Estaba maravillosamente vestida.
Un traje de terciopelo blanco de Utrech con bordaduras de oro y cuchilladas de raso blanco, realzaba la majestad y la belleza de las formas, lo arrogante de la actitud, que constituían el ser de doña Clara, en un indefinible conjunto de distinción y de hermosura.
Estaba hechiceramente peinada, ceñía su cabeza una corona de flores de oro esmaltadas de blanco, y de esta corona pendía un velo de gasa de plata y seda.
Inútil es decir que á este bello traje, servían de complemento bellas y ricas alhajas. No podía darse nada más hermoso, más completamente hermoso.
—Acercáos—dijo con acento dulce doña Clara.
—¿Para qué me habéis llamado?—exclamó el joven con afán acercándose.

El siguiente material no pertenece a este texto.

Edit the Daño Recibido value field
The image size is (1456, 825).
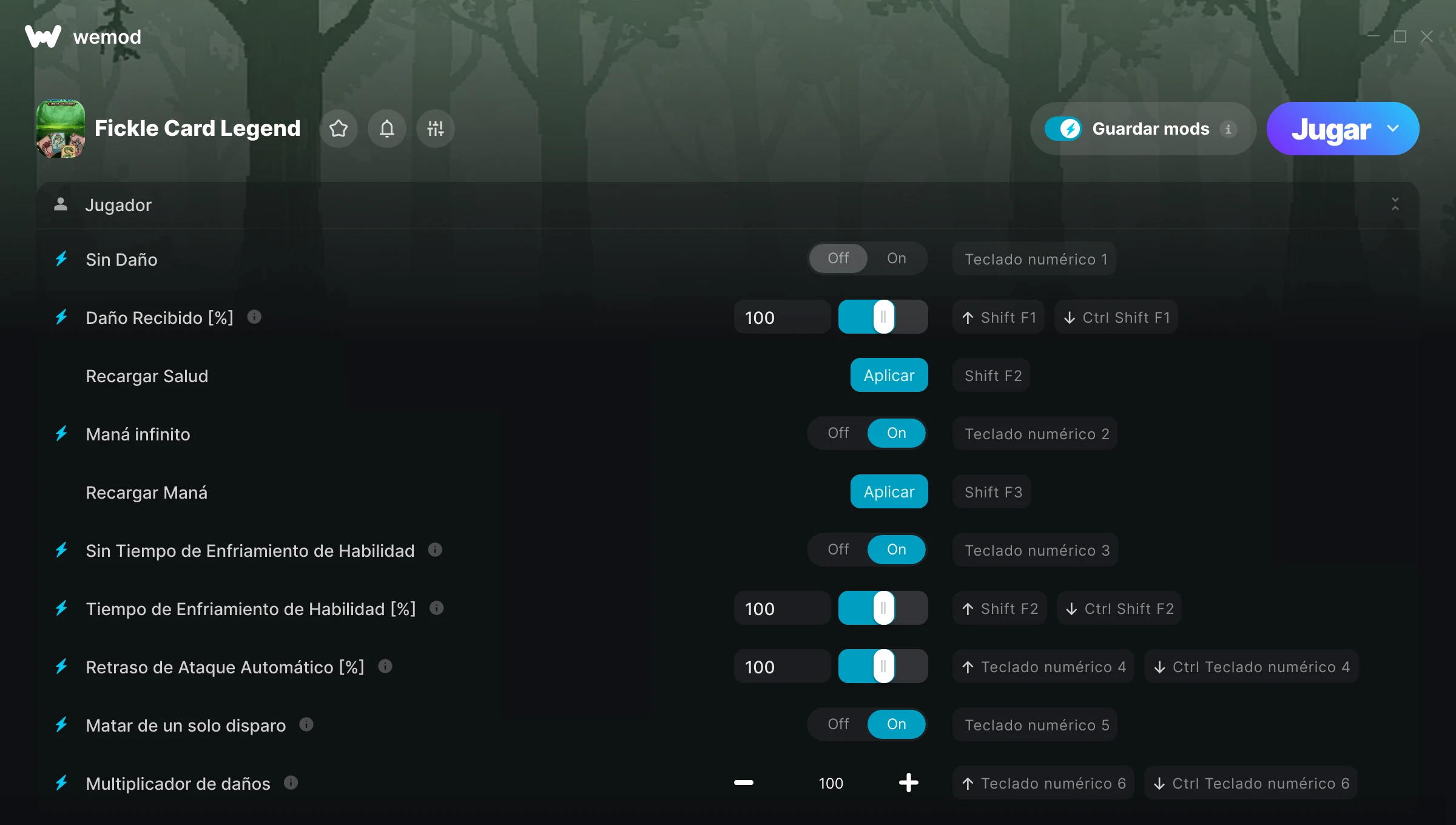782,317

—Decidme primero lo que habéis pensado de mí al leer la carta que os he enviado con don Francisco.
—He creído... no he creído nada, porque vuestra carta me ha aturdido. ¿No le veis, señora? ¿No conocéis que estoy muriendo?
—Domináos, reflexionad y decídmelo: ¿qué pensáis de esta extraña cita?
—Pienso, señora, que sabéis bien que mi vida es vuestra, y no sólo mi vida, sino mi alma, y que si me habéis llamado, es á causa sin duda de hallaros en un grande compromiso.